Yeah, you hit upon what I mentioned in my email to FRG: That it seemed weird the RPG and podcast were also put on pause since neither have anything to do with tariffs. I don’t like how weird all this is, and the longer FRG doesn’t give more details (or allow C, P&A to do so) the shadier it feels.

The RPG getting suspended makes sense to me—if it even is. Most of the work that’s holding it up is either done by contracted writers (who can’t be “let go” as they’re not employees) or by Christopher. Not a lot of it seems to be actively being worked on by other full-time employees.

But also, the RPG isn’t making money. RPGs have razor-thin margins at best, due to the amount of work that goes into them, the price of books, and the diminishing returns you get on successive expansions on the same product. How much more investment would be needed to actually put out a product at this point? And what would the sales be? It was one thing to have people working on it in addition to other things, as a passion project, but from a corporate overlord perspective I can see why it wouldn’t make sense to continue.

And the podcast… that’s a good question. Trevor certainly could be paid as a freelancer, as he used to be, and as he certainly still is for Ludological Alchemy. The Patreon brings in enough money to pay him. But it likely doesn’t make much profit, if any, beyond breaking even. FRG may simply not want to be bothered. Especially since the podcast is effectively an investment in future content that FRG may be thinking they don’t want to make.

2 Likes

It doesn’t to me for the RPG when the tariffs are the only item really cited by FRG and you’ve got Adam, Christopher, and Paul now being paid by them with no work as far as I can tell. At the least I would think that means they have time to do work there as it’s not impacted by these inane tariffs. Those three may not be thrilled given what has happened but at least continuing some work they want to get done seems worthwhile. Unless they got them helping their other board game companies under FRG.

2 Likes

Sonvar covered the RPG weirdness, so I’ll say for the podcast that FRG isn’t bothered to begin with… it doesn’t require anything from them to just get out of C&A’s way on letting them keep doing it.

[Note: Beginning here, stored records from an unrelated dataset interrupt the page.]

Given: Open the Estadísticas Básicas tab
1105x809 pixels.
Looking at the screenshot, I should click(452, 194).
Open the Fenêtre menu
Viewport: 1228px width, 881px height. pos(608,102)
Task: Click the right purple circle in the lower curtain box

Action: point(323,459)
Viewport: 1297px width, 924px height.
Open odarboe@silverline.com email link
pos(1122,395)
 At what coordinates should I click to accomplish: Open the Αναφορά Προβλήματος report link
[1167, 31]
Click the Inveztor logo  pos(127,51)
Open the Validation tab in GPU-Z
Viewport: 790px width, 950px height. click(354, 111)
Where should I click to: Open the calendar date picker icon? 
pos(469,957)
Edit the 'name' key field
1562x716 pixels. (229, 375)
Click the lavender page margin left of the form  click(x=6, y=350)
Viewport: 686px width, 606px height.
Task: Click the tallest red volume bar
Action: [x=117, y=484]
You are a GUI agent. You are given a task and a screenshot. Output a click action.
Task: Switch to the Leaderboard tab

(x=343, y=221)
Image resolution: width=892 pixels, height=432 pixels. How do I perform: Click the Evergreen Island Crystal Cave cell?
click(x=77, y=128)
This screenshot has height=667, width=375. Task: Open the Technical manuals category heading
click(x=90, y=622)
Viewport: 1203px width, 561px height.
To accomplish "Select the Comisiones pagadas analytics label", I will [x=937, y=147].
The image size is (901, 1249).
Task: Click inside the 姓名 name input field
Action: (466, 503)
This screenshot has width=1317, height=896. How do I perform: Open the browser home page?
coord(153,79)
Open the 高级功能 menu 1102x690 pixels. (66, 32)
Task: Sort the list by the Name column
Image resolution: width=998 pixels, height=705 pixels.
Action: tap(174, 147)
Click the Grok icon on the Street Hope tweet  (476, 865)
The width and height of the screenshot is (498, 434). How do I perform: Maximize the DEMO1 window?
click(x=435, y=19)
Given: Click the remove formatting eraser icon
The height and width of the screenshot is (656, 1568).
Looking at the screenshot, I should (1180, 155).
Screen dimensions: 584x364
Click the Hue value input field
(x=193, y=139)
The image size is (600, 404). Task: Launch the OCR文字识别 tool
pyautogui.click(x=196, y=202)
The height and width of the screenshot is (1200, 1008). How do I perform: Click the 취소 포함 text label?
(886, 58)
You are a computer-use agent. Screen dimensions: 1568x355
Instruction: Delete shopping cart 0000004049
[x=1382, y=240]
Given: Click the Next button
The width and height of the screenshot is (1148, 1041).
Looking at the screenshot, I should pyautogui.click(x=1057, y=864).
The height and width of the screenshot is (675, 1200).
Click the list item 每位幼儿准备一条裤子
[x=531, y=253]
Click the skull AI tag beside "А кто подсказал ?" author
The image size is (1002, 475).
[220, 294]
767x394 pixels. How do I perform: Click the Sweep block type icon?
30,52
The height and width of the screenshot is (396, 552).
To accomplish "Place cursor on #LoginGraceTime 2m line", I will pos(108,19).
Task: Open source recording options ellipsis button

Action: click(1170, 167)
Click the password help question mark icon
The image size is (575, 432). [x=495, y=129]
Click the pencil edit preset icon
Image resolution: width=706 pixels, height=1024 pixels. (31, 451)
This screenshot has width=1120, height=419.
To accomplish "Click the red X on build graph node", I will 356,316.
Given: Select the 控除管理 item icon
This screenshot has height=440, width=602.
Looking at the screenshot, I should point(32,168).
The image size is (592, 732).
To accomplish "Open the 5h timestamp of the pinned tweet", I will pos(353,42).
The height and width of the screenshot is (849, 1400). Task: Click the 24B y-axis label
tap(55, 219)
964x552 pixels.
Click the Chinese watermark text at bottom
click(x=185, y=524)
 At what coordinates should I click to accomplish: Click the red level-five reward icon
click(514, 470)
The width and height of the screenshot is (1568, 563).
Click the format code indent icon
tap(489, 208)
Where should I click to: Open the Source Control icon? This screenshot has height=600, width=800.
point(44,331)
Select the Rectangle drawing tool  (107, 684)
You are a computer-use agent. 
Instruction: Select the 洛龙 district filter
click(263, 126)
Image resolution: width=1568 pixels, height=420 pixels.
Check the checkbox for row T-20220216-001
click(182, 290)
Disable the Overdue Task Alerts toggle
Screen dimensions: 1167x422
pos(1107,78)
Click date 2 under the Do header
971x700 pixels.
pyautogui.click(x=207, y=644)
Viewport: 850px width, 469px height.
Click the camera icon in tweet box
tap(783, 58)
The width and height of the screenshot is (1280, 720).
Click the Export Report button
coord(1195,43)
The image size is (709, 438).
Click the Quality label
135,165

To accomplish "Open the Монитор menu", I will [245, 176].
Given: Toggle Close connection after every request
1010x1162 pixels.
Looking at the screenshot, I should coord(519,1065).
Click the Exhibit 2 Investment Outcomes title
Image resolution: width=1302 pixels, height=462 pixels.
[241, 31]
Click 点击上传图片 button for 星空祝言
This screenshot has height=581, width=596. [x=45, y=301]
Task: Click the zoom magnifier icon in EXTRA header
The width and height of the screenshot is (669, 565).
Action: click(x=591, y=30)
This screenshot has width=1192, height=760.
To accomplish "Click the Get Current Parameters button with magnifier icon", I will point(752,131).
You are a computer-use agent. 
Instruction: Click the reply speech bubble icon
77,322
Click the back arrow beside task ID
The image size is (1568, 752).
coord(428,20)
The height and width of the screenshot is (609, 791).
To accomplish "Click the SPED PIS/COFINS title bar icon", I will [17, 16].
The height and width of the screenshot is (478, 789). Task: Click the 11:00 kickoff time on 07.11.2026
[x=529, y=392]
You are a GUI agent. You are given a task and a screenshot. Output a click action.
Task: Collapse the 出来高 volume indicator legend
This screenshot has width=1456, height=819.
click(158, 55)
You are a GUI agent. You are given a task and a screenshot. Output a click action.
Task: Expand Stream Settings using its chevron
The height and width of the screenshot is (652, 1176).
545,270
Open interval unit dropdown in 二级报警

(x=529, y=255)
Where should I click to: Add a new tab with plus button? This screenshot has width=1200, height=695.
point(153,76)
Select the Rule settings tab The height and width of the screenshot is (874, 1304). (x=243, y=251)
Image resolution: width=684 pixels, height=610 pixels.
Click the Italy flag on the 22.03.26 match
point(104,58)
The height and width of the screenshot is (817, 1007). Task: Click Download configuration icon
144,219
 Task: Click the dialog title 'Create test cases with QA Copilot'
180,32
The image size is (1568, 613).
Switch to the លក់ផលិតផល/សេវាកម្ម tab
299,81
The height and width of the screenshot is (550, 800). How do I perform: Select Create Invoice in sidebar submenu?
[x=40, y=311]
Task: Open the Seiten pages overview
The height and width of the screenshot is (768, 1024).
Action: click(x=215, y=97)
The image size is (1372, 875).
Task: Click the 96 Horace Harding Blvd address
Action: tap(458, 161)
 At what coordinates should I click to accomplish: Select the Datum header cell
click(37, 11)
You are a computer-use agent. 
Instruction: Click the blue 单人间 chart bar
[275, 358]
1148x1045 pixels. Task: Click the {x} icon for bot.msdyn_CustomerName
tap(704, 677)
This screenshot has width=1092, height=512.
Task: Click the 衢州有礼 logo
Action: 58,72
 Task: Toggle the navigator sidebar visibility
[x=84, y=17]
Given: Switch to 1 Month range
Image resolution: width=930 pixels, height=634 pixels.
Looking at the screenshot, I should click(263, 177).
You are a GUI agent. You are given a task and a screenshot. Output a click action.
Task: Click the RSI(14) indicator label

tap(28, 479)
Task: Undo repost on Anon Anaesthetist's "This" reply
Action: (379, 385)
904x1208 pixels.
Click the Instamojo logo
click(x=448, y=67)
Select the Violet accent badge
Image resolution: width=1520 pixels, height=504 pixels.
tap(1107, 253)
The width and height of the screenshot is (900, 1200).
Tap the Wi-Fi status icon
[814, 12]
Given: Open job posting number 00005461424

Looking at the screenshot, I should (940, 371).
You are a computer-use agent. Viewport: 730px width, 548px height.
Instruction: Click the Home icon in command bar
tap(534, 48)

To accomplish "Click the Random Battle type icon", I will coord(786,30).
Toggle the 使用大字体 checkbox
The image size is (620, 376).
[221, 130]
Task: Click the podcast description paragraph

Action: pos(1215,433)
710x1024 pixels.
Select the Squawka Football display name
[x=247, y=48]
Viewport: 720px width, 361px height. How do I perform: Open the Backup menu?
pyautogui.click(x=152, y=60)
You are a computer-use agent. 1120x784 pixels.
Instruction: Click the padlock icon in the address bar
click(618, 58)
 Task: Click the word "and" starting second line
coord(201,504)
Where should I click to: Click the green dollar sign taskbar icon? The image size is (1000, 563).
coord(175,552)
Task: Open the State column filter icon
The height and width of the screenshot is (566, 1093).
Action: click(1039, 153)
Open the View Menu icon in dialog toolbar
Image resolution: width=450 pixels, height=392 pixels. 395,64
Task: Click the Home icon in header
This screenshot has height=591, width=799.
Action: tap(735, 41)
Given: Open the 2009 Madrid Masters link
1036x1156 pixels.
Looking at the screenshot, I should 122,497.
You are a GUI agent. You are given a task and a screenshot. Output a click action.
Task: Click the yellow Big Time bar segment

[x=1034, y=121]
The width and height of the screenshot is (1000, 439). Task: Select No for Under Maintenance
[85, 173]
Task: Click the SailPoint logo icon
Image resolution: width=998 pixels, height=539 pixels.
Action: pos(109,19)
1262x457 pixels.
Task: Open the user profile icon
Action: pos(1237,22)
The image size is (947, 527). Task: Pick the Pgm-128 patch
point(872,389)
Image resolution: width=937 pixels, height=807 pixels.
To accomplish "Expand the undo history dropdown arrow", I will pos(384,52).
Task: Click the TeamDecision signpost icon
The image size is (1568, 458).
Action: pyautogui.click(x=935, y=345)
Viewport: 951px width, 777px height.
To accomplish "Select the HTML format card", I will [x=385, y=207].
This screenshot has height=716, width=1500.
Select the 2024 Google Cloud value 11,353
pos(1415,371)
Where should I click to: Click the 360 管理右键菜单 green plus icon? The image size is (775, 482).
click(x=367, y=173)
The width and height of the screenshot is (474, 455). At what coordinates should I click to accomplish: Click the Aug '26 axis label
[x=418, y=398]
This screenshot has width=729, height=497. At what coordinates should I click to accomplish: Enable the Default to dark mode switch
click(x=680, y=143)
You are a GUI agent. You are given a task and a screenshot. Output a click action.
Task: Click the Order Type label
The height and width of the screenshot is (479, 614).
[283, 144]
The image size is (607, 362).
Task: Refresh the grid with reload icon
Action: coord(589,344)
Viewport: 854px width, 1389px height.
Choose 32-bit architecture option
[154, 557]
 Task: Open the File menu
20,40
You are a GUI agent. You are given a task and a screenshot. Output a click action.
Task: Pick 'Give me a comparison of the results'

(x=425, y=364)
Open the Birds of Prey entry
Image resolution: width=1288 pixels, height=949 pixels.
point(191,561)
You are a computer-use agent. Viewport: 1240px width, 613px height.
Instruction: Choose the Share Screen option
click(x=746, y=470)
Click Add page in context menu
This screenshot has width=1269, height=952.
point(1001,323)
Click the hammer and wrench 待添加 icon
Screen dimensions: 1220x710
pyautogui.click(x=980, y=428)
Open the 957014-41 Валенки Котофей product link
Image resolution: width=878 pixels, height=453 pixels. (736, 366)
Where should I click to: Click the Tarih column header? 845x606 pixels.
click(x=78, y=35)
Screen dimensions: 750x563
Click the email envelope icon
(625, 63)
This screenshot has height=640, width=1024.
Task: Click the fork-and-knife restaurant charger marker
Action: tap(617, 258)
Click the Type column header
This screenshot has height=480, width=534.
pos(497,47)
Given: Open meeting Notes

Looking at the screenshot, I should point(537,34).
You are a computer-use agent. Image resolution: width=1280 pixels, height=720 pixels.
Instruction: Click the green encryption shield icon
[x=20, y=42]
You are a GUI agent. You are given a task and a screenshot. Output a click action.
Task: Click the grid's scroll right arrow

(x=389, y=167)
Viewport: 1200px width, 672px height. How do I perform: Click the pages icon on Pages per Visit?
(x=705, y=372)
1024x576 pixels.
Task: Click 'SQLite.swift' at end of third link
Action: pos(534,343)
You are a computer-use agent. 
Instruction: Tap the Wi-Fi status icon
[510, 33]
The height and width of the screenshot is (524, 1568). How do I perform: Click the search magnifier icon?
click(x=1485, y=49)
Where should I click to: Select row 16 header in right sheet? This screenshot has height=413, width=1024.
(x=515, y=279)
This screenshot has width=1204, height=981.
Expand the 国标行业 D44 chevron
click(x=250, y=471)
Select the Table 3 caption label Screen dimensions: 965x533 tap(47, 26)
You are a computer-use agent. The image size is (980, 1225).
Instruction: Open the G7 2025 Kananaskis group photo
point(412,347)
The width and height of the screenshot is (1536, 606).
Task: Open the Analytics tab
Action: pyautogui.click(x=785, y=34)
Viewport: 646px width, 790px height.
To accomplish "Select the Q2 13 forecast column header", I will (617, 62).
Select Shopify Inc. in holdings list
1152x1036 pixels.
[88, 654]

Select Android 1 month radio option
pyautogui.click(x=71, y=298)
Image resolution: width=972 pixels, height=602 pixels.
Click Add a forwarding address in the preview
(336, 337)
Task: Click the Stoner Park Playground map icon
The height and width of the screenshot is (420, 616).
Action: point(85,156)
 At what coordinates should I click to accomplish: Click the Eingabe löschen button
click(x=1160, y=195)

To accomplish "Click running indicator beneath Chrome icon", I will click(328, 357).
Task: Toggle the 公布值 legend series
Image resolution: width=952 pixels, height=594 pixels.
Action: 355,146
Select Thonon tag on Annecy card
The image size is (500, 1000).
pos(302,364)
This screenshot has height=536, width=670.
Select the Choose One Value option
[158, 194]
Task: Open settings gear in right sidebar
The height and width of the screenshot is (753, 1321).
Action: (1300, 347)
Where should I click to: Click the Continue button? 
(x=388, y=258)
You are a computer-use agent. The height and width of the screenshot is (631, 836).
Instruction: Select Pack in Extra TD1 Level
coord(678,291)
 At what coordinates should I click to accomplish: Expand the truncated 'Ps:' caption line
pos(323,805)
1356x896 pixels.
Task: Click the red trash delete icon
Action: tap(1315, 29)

Especially since, as Sonvar notes, they seem to be paying C,P&A to do absolutely nothing at this point. Why not let them keep working on the RPG and podcast?

There’s gotta be something FRG isn’t telling us here that has nothing to do with tariffs. I increasingly find it bizarre to immediately shutter an entire company “because of tariffs” when AFAIK only Compile 2 and Disparation are actually immediately affected by the tariffs, and even purely locally produced things like the RPG and podcast are also on pause.

Medium box 2 is also affected right know, AFAIK. And possibly the zine?

I don’t think Paul and Adam have anything to do for the RPG as things stand. Paul never did any creative work on it. Adam’s work is either done for the foreseeable future or dependent on other artists. I’m sure there’s some writing for Christopher to do, but other than the history book, the next few things in the pipeline were stuck waiting for other people. Maybe they could take over some of that work, but in many cases there are contracts involved.

Then it makes even less sense for FRG to pause it, because their own employees are not involved and the money is already spent, as it were.

Adding in things I saw on other social media, this entire thing smells to high heaven. If this was merely about tariffs, then why blindside the GTG employees in ways that are making them unhappy even beyond “I got laid off” disappointment, why cancel things that are purely locally produced, why cancel things currently being done by non-GTG people in the first place, why not have an already-prepared plan to announce, the list goes on.

I suspect we were right all along about FRG, that FRG bought GTG always planning to eventually scuttle it and snatch the IPs, this is all just a convenient excuse, and the GTG folks just got duped unfortunately. Otherwise why be so shady and secretive? Especially with seeing things from the GTG folks that indicate they’re irritated, not merely just disappointed. That doesn’t say “this was an amicable situation that everyone knew ahead of time needed to happen” to me.

1 Like

Anyone know if FRG’s other imprints have shipments in transit, or were expecting one soon?